They looked about fifteen or sixteen and oblivious to how provocative they looked in their short shorts and bathing suit tops with their thong underwear showing at the waistband.
The first few years I was a cop, this kind of thing would really annoy me. How could these girls come out dressed like this? Where were their fathers? When they dress this way the psychos and perverts are gonna bother them. Now I just accept the fact that people dress this way hoping to get noticed, but it’s usually the wrong kind of attention.
The guy was maneuvering himself behind them, pretending to watch the parade and looking over their shoulders down their tops. He was wearing a short-sleeved white shirt that rode past his hips over cutoff jeans. As the crowd pushed closer to the street to see a float go by, he pressed himself against one of the females. She looked behind her, but he was looking past her at the float as if he had nothing to do with whatever had touched her.
As one of the steel bands passed by on a float, he started dancing up against her like a dog when it’s got hold of your leg.
The female looked horrified and froze with fear. Joe and I pushed through the crowd as he grabbed her and held himself against her.

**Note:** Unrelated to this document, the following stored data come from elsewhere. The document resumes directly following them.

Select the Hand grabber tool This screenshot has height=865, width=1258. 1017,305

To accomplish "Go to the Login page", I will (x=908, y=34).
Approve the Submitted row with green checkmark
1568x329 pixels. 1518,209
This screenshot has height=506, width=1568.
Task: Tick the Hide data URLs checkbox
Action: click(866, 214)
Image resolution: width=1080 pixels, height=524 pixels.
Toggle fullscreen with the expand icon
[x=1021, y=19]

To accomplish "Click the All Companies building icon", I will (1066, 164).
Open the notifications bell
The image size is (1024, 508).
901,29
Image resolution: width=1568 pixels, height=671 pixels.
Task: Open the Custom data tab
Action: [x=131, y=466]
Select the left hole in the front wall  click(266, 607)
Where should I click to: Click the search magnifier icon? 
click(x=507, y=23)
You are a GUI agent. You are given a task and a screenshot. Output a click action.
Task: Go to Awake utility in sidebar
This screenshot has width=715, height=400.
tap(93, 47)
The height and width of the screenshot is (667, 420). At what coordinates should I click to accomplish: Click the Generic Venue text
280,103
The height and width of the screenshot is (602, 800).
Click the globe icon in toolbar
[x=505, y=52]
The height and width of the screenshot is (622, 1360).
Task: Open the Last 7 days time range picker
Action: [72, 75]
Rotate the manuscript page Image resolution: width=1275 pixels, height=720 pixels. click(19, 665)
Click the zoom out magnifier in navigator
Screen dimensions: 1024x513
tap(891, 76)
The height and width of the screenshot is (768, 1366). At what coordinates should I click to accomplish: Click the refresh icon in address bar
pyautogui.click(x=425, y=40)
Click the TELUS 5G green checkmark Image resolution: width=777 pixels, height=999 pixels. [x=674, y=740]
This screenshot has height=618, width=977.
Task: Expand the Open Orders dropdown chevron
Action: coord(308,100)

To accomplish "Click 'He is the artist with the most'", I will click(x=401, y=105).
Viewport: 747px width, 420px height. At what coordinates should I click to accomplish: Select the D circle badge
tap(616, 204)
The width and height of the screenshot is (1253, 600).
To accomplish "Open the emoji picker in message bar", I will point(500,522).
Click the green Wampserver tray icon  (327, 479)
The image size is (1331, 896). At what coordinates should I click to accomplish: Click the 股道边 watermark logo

When we were just about there we saw that he had exposed himself. “Look at this fruit loop,” I said as a couple of onlookers grabbed the guy and started throwing him a beating.
“Alright, alright, we got him,” Joe said as we grabbed his arms. “We got him!” Joe yelled as one guy threw an extra punch.
“Did you see what he did?” the puncher yelled.
“We saw him, stop hitting him,” Joe said, yelling over top of the PA system on the float.
The humper was a skell and looked to be about forty years old. Other cops were there now, gathering around us while we cuffed him with the plastic cuffs issued at the detail. When we’re at details where we know there’ll be a lot of arrests, they give out these white hard plastic cuffs, almost like the plastic zip ties you’d use on a garbage bag. The cuffs are strong enough to restrain someone until you get them to a holding pen.
The crowd was watching us now. They hadn’t seen what the perv did to the girl; they only saw a bunch of cops cuffing someone who looked like he was just watching the parade. Their eyes were suspicious and hostile as they stopped and watched us, which ticked me off.
“In case you can’t tell by the uniforms,” I said loudly, looking around, “we’re police officers. The reason for our interaction with you today is because this lowlife”—I pointed to the perv in cuffs— “sexually assaulted that female over there.” I pointed to the female, who was crying now. “I apologize for any inconvenience this may cause, and I hope the rest of you enjoy the parade. Have a nice day.”
Joe was choking on a laugh.
“How’s that for community policing?” I asked him.
He shook his head. “You’re a piece of work,” he said.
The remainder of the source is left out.